Only the line containing "This screenshot has width=1568, height=764." and those after it, up to the end of the records below, are to be set down, exactly as written.

Input data Block Start

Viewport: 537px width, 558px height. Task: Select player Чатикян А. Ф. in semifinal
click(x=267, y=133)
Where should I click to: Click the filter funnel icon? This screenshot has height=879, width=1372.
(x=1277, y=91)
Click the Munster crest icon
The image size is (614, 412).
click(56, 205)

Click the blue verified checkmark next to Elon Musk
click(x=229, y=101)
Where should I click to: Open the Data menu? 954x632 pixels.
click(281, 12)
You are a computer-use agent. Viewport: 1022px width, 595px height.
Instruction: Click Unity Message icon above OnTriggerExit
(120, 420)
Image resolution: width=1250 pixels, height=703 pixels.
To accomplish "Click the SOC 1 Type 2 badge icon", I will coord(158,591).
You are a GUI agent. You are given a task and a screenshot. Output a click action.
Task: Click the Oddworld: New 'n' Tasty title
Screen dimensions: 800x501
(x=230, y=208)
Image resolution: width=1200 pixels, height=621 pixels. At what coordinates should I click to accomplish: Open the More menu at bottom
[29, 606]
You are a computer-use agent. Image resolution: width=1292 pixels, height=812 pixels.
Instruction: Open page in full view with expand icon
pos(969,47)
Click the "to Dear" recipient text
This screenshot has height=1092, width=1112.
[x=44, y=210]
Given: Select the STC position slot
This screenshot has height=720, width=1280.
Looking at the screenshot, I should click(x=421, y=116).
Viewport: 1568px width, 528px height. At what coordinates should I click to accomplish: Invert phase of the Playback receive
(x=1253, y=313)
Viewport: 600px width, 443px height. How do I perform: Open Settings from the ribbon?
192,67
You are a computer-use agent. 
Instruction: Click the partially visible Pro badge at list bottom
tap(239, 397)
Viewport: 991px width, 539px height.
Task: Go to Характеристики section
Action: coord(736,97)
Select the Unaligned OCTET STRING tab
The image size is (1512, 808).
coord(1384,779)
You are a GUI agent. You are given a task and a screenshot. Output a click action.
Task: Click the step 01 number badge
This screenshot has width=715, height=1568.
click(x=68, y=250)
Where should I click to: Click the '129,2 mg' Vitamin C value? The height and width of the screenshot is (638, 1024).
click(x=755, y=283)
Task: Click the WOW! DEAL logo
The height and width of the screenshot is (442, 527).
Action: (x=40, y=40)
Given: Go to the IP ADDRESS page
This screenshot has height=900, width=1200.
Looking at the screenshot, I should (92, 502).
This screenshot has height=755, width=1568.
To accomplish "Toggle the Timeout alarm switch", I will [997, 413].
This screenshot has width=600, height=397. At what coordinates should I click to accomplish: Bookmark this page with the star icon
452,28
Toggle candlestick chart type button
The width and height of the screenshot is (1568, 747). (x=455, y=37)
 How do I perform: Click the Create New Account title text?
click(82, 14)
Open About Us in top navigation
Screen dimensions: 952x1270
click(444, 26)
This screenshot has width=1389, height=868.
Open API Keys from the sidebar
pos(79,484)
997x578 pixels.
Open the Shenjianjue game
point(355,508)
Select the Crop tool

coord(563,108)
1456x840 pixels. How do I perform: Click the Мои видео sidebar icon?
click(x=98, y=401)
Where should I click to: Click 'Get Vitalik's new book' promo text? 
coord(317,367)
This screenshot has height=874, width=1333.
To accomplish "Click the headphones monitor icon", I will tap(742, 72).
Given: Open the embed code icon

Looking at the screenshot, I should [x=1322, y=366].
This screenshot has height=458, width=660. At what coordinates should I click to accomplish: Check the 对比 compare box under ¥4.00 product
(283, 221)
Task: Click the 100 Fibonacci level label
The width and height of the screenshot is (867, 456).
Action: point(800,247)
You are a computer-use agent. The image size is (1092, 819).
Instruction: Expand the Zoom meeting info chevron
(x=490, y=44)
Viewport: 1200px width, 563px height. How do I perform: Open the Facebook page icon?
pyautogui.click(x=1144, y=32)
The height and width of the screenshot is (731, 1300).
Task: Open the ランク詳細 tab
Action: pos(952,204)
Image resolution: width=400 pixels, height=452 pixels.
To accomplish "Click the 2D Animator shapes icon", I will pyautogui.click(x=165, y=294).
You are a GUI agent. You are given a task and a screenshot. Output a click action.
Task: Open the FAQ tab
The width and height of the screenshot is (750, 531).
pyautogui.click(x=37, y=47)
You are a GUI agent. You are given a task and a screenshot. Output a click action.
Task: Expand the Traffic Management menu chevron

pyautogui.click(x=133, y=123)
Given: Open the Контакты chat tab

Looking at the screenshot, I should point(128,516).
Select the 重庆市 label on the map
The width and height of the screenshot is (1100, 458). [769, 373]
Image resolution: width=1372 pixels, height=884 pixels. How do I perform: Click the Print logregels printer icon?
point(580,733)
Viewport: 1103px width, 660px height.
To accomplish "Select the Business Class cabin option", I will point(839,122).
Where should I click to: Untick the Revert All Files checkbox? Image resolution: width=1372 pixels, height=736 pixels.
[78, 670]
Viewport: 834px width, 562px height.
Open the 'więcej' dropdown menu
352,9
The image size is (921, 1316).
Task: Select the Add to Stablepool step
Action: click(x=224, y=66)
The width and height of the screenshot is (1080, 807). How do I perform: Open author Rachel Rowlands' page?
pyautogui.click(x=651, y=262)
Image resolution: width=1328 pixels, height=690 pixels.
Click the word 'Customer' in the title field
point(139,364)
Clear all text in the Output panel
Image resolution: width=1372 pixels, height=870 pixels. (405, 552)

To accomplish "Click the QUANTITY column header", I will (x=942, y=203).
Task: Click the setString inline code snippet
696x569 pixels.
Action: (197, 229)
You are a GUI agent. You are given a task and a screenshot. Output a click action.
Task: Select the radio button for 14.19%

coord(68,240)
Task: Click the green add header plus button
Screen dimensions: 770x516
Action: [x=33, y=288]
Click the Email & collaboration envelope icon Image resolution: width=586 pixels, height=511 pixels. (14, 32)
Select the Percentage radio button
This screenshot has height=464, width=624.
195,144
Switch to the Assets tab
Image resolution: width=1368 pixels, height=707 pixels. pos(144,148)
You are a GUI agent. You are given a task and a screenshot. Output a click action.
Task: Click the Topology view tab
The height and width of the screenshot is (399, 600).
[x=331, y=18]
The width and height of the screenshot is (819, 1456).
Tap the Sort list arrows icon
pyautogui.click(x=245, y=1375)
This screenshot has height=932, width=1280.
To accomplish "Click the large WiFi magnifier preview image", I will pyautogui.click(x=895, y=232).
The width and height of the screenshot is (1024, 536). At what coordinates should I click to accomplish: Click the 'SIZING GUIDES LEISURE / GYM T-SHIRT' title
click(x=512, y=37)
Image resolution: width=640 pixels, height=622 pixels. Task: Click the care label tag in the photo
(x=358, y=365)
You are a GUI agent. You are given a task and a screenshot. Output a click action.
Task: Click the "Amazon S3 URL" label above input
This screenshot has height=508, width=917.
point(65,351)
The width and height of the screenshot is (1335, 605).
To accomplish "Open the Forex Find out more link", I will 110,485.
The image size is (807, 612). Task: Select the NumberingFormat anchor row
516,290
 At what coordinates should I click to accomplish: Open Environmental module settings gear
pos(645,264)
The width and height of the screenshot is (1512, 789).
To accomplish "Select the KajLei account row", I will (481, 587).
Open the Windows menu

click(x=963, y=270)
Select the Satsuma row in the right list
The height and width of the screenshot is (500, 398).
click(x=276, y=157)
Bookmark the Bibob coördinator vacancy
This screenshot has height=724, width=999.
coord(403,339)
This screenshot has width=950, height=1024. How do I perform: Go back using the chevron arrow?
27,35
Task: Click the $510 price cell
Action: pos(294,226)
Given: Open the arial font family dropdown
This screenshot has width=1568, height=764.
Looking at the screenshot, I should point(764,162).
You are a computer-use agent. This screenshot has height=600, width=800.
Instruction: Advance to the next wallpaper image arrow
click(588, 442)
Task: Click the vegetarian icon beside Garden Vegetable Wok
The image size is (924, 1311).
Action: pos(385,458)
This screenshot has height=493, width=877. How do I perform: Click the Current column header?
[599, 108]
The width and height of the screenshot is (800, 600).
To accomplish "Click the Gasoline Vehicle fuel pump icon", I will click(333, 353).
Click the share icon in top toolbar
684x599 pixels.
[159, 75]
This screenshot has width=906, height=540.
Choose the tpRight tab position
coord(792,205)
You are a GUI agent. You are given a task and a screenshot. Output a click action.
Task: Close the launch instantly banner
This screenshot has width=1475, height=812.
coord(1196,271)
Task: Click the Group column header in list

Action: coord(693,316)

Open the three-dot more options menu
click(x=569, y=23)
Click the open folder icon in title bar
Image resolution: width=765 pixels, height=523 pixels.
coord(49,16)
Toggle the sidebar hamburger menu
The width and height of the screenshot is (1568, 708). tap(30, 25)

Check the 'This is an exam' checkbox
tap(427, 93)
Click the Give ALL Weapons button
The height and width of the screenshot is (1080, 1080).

Input data Block End

* [Solution for this problem]
This screenshot has width=1568, height=764.
Looking at the screenshot, I should point(764,162).
You are a computer-use agent. This screenshot has height=600, width=800.
Instruction: Advance to the next wallpaper image arrow
click(588, 442)
Task: Click the vegetarian icon beside Garden Vegetable Wok
The image size is (924, 1311).
Action: pos(385,458)
This screenshot has height=493, width=877. How do I perform: Click the Current column header?
[599, 108]
The width and height of the screenshot is (800, 600).
To accomplish "Click the Gasoline Vehicle fuel pump icon", I will click(333, 353).
Click the share icon in top toolbar
684x599 pixels.
[159, 75]
This screenshot has width=906, height=540.
Choose the tpRight tab position
coord(792,205)
You are a GUI agent. You are given a task and a screenshot. Output a click action.
Task: Close the launch instantly banner
This screenshot has width=1475, height=812.
coord(1196,271)
Task: Click the Group column header in list

Action: coord(693,316)

Open the three-dot more options menu
click(x=569, y=23)
Click the open folder icon in title bar
Image resolution: width=765 pixels, height=523 pixels.
coord(49,16)
Toggle the sidebar hamburger menu
The width and height of the screenshot is (1568, 708). tap(30, 25)

Check the 'This is an exam' checkbox
tap(427, 93)
Click the Give ALL Weapons button
The height and width of the screenshot is (1080, 1080).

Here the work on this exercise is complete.